Material provided:
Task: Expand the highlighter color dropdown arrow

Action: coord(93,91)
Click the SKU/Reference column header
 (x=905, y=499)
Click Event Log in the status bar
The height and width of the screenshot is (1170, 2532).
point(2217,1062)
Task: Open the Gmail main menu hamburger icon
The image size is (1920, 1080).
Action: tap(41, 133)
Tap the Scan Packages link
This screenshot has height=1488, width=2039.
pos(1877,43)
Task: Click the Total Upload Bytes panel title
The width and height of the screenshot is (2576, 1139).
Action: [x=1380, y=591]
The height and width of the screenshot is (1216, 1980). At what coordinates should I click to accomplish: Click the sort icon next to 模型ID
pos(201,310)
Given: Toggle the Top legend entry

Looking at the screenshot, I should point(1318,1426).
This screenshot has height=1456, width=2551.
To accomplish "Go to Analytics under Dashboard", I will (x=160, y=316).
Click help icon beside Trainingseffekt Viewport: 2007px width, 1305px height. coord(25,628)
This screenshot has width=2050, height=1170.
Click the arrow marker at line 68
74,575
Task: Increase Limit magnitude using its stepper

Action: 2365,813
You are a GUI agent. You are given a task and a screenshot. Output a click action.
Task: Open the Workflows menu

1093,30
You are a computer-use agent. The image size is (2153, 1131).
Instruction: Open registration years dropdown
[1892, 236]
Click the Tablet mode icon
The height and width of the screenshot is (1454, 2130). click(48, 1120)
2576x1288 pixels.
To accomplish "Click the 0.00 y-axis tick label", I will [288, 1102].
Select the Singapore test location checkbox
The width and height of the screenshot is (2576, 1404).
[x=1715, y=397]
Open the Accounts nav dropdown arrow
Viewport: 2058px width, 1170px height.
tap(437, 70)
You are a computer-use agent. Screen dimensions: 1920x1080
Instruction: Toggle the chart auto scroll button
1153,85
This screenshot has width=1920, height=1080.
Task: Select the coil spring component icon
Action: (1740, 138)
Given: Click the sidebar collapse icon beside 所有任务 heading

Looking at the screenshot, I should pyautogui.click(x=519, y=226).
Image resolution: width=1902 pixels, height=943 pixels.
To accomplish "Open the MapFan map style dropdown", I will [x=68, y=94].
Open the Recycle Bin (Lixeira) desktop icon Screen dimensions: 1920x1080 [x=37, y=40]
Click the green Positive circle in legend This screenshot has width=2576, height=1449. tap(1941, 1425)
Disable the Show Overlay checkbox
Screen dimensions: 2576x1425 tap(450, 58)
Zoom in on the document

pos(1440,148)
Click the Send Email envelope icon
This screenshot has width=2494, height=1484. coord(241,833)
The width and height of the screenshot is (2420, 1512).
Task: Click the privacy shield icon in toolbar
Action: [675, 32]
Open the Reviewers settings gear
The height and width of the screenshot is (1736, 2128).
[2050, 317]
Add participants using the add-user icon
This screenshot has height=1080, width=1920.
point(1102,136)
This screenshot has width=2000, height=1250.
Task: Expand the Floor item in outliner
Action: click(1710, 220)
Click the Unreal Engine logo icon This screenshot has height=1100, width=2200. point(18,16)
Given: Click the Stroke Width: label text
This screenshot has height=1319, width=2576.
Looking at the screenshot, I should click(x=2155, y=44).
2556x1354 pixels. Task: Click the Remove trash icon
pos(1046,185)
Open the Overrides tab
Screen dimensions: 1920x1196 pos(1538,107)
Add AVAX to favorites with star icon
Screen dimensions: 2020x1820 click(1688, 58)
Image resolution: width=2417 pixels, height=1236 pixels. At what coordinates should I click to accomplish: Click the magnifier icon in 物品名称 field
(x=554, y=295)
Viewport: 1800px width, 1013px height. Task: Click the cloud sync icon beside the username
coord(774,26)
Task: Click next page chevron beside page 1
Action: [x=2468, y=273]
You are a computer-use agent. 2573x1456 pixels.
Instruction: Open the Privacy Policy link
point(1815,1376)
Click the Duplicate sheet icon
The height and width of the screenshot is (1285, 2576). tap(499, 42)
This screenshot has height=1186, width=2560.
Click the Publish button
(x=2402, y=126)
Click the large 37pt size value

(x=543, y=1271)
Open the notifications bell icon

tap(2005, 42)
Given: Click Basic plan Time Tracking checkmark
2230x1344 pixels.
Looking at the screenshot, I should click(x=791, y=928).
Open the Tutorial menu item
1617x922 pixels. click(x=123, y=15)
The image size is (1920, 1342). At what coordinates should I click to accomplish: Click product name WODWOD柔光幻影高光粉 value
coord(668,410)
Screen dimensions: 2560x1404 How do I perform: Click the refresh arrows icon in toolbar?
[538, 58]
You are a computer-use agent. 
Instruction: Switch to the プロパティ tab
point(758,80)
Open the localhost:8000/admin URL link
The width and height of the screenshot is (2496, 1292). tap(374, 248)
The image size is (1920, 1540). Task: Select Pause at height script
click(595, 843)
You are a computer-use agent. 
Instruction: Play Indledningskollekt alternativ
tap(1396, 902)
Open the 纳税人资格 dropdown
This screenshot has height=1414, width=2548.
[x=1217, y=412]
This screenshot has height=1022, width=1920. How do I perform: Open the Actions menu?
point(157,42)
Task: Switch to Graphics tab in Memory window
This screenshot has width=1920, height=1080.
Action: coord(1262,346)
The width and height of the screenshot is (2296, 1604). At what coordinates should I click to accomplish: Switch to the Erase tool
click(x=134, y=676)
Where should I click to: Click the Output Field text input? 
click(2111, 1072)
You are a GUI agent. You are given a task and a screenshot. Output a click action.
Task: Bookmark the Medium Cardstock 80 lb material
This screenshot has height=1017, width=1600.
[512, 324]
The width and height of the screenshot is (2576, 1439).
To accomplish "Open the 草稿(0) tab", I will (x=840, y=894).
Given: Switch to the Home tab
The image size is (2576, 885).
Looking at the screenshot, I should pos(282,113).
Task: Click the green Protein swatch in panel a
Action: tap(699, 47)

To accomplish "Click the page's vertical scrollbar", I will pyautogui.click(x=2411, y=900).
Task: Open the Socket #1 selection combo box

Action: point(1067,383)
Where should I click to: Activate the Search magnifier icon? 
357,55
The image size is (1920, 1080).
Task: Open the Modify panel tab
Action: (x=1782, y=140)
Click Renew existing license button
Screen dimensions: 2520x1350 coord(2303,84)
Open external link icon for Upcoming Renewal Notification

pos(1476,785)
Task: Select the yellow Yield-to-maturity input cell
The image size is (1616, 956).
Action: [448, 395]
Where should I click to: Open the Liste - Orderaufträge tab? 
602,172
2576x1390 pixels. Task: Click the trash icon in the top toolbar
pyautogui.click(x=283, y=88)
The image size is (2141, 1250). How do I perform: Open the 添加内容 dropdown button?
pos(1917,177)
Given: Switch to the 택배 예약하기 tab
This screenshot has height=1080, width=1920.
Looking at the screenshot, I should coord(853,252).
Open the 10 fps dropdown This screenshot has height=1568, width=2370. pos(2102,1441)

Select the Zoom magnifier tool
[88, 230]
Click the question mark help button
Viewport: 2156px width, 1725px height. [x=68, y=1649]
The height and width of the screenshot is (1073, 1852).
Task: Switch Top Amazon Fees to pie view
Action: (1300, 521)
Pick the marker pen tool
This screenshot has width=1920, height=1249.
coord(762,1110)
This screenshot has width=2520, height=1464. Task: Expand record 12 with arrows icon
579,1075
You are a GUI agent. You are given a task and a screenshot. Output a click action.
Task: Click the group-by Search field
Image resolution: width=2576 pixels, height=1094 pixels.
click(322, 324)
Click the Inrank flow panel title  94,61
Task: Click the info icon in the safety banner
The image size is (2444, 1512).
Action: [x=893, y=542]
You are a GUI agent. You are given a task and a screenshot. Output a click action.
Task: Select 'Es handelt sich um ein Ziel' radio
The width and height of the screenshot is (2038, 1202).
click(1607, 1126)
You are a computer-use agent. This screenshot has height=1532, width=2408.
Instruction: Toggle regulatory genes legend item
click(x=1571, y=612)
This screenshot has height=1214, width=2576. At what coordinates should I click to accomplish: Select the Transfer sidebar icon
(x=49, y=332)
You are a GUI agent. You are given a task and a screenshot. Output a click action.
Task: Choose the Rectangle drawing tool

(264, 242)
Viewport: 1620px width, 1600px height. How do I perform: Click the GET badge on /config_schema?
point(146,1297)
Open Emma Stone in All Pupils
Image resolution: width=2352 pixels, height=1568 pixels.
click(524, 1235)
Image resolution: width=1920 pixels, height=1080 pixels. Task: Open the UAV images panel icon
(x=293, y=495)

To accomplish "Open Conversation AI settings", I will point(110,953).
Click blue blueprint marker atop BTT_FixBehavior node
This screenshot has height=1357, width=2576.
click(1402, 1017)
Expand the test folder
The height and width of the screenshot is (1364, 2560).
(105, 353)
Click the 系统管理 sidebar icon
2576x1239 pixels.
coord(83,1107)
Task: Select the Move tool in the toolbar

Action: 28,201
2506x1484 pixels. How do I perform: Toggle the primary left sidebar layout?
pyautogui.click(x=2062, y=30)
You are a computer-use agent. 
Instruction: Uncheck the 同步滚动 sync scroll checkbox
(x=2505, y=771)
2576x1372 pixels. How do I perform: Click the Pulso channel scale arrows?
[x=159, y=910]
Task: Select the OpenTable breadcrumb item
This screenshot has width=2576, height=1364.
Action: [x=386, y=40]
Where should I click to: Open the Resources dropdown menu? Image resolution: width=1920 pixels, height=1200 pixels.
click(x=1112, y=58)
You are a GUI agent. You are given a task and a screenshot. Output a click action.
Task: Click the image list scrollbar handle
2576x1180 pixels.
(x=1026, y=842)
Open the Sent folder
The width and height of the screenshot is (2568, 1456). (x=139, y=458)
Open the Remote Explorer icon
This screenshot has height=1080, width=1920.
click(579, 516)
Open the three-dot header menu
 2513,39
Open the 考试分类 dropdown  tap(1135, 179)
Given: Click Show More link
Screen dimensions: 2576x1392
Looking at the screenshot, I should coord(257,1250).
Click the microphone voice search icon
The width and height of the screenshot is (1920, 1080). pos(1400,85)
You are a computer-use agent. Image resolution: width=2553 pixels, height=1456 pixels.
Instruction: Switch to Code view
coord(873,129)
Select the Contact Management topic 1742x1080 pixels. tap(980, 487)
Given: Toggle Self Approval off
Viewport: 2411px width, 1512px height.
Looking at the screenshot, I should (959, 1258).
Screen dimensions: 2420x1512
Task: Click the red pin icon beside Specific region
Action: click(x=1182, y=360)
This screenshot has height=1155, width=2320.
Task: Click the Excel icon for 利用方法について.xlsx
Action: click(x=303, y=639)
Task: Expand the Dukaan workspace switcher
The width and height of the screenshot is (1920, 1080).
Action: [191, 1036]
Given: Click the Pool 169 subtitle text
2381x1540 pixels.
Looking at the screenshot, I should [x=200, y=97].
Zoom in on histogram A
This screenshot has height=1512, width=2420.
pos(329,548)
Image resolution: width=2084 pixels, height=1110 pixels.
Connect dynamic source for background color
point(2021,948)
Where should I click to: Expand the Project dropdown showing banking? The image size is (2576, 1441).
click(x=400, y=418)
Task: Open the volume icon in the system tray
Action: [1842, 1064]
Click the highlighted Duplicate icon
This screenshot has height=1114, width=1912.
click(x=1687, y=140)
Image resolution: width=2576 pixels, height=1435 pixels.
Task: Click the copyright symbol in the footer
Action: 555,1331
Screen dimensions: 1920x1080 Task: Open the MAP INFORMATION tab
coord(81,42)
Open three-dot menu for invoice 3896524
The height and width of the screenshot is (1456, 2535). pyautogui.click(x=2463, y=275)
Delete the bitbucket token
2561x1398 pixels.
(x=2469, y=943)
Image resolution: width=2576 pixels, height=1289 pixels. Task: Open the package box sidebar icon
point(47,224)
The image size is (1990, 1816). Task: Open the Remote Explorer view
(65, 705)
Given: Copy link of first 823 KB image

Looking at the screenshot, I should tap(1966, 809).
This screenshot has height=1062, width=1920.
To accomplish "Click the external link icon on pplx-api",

Work request: Count the lines of the records that contain the word "scrollbar". Give only the count.

Answer below: 2